> _What you have to do_
Using the cider mill excerpt, explain what the writer's bird dog pup would have done at the petting zoo fence, why she wanted to, and what kept her from doing it.

> _Excerpt provided_

Dogs are not allowed in the small petting zoo, where you can meet sheep and farm animal. Although, my bird dog pup was extremely interested in the chickens and turkey – likely, the largest bird she’s ever seen – and would have squeezed under the fence if she weren’t leashed. Best dog thing to do? Get lots of photos – on hay bales, among pumpkins, and poised with antique farm equipment – of your dog looking seasonally festive.

Dogs are also not allowed in the store where you can buy apple cider, apples, flavoured apple vinegar, squash, pumpkins, doughnuts, honey, pies, and popcorn. Yes, popcorn and that’s where I learned what mushroom popcorn is. (See below).

Rochester Cider Mill has been owned by the Barkham family since 1981. On any given day, extended family members are running the show, baking pies onsite and pressing Michigan grown apples Mondays and Fridays.

Rochester Cider Mill is open daily from 9 am to 6 pm. Plan to spend about an hour here before moving onto other cider mills such as Yates Cider Mill that’s surrounded by scenic walking trails dogs love.

> _Data section_
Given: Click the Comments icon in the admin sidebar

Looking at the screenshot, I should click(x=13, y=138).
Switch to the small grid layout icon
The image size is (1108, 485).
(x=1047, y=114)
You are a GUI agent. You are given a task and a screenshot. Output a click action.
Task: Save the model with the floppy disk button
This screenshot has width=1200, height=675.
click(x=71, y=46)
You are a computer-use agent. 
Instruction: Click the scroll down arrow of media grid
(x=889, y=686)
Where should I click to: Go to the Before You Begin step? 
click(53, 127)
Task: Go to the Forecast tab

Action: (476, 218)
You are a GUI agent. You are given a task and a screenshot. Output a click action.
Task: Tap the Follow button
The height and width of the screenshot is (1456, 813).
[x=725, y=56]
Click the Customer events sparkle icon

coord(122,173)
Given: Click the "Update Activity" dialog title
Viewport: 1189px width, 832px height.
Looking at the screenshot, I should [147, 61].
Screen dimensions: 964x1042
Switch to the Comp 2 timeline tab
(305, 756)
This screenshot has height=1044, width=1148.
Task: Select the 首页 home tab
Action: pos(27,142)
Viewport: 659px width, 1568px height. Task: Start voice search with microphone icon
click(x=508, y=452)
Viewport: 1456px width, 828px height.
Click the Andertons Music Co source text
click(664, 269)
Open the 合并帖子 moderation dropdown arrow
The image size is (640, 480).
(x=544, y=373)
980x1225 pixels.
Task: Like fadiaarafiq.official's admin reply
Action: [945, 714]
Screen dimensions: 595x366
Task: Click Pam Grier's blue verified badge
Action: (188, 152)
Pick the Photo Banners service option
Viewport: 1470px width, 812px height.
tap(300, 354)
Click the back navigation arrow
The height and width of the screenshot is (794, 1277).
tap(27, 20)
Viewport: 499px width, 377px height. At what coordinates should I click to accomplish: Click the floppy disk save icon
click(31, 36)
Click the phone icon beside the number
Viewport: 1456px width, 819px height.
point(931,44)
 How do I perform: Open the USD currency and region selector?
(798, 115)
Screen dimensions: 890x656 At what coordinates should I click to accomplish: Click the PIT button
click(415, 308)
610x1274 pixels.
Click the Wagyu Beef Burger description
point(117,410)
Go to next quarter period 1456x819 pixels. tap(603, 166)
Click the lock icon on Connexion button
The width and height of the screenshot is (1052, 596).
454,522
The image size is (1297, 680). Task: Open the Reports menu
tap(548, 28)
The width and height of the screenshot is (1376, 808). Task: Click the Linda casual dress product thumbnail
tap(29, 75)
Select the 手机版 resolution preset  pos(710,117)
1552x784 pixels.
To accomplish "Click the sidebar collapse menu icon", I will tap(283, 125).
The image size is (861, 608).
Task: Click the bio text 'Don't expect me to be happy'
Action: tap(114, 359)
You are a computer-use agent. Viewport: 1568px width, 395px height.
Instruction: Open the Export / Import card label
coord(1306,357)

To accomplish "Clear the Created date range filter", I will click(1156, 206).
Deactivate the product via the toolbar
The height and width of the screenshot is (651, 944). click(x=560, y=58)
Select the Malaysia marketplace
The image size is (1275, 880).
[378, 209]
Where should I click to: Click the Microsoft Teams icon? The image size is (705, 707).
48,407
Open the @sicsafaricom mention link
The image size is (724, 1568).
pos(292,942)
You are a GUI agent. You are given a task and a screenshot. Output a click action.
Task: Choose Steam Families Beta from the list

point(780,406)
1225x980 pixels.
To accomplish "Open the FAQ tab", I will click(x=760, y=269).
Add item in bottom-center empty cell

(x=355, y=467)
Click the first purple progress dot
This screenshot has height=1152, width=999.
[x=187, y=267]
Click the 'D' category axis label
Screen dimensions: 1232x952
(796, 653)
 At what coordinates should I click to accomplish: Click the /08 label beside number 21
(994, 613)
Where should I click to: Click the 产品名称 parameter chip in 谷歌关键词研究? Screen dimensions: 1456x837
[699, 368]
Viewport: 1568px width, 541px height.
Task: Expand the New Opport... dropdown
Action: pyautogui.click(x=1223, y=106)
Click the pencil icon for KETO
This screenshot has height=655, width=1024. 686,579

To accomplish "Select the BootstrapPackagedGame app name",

> _Your response_
The pup would have squeezed under the petting zoo fence because she was extremely interested in the chickens and turkey. Being leashed is what stopped her.